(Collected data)
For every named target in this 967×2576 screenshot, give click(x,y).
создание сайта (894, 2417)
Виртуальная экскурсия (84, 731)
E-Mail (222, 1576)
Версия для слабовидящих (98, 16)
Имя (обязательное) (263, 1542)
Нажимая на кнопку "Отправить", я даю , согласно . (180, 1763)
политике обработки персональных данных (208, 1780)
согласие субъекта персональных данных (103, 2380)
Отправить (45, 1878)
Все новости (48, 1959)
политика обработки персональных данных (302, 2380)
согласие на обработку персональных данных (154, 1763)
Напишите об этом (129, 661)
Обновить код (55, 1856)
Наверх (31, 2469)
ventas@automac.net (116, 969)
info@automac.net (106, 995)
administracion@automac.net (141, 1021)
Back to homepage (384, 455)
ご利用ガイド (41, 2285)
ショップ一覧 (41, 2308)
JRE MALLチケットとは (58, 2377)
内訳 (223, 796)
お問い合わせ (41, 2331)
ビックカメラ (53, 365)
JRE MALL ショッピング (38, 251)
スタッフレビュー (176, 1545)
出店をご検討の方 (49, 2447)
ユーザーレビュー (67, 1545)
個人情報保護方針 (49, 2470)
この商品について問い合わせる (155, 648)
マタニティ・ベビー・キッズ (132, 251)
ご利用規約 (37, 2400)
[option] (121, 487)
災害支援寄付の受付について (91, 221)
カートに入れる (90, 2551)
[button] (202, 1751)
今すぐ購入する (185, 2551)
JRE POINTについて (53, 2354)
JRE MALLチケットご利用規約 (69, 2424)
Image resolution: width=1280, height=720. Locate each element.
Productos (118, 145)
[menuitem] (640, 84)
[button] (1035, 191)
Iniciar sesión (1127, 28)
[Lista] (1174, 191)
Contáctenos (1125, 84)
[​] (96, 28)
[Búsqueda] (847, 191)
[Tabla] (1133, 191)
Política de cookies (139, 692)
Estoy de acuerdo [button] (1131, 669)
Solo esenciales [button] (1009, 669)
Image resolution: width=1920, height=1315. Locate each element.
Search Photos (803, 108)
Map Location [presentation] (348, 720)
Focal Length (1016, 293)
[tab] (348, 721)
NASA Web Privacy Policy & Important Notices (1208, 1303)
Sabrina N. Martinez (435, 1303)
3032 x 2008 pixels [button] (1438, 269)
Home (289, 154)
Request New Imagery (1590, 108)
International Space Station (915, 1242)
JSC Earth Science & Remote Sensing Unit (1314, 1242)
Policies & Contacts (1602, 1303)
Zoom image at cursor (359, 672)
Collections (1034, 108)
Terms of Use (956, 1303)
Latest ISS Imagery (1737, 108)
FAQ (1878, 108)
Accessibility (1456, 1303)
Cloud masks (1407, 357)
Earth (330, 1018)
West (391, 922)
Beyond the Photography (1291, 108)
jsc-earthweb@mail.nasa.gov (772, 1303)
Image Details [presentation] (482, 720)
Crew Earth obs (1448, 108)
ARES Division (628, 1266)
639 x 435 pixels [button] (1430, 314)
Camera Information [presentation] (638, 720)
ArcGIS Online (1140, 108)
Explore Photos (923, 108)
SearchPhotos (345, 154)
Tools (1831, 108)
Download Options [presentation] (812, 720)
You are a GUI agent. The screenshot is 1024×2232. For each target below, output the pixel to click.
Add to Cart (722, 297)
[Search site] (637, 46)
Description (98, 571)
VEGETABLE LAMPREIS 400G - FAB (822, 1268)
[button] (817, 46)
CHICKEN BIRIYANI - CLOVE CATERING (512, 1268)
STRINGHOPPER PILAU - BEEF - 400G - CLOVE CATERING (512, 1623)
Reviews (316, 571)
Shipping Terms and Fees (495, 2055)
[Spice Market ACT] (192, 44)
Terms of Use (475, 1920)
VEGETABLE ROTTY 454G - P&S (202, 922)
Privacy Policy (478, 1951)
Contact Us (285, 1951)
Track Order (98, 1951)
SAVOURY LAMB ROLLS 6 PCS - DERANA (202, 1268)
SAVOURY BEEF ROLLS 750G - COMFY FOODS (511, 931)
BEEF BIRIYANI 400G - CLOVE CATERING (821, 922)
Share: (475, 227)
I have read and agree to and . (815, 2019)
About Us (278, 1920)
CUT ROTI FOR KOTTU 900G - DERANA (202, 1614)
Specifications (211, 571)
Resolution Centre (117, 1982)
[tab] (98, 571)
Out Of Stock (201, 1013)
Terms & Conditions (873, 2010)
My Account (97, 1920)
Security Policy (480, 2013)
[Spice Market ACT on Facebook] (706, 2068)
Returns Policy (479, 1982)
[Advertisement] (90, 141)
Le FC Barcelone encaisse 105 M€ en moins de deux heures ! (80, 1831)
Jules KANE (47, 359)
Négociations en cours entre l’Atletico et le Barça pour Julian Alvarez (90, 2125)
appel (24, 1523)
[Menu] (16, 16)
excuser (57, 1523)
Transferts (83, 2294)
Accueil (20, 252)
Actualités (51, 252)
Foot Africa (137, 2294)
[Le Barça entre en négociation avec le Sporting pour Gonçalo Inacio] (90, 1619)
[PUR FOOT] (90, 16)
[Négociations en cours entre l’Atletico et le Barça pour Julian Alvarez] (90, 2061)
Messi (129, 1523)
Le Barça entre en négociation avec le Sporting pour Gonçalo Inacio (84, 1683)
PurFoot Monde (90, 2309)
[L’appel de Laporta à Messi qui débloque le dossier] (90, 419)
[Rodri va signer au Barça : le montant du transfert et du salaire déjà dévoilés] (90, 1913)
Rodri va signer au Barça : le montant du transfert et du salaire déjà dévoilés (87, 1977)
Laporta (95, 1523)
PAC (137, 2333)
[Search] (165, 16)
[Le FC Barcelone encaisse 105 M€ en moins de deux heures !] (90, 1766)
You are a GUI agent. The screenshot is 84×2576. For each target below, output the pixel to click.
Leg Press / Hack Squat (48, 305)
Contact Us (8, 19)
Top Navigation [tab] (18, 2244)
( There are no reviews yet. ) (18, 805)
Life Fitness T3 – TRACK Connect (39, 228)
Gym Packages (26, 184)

> [Prompt]: The lines above from the one containing "この商品について問い合わせる (155, 648)" through the one containing "Collections (1034, 108)" are to be set down exactly, and no others.

> [Response area]:
この商品について問い合わせる (155, 648)
マタニティ・ベビー・キッズ (132, 251)
ご利用規約 (37, 2400)
[option] (121, 487)
災害支援寄付の受付について (91, 221)
カートに入れる (90, 2551)
[button] (202, 1751)
今すぐ購入する (185, 2551)
JRE POINTについて (53, 2354)
JRE MALLチケットご利用規約 (69, 2424)
Image resolution: width=1280, height=720. Locate each element.
Productos (118, 145)
[menuitem] (640, 84)
[button] (1035, 191)
Iniciar sesión (1127, 28)
[Lista] (1174, 191)
Contáctenos (1125, 84)
[​] (96, 28)
[Búsqueda] (847, 191)
[Tabla] (1133, 191)
Política de cookies (139, 692)
Estoy de acuerdo [button] (1131, 669)
Solo esenciales [button] (1009, 669)
Image resolution: width=1920, height=1315. Locate each element.
Search Photos (803, 108)
Map Location [presentation] (348, 720)
Focal Length (1016, 293)
[tab] (348, 721)
NASA Web Privacy Policy & Important Notices (1208, 1303)
Sabrina N. Martinez (435, 1303)
3032 x 2008 pixels [button] (1438, 269)
Home (289, 154)
Request New Imagery (1590, 108)
International Space Station (915, 1242)
JSC Earth Science & Remote Sensing Unit (1314, 1242)
Policies & Contacts (1602, 1303)
Zoom image at cursor (359, 672)
Collections (1034, 108)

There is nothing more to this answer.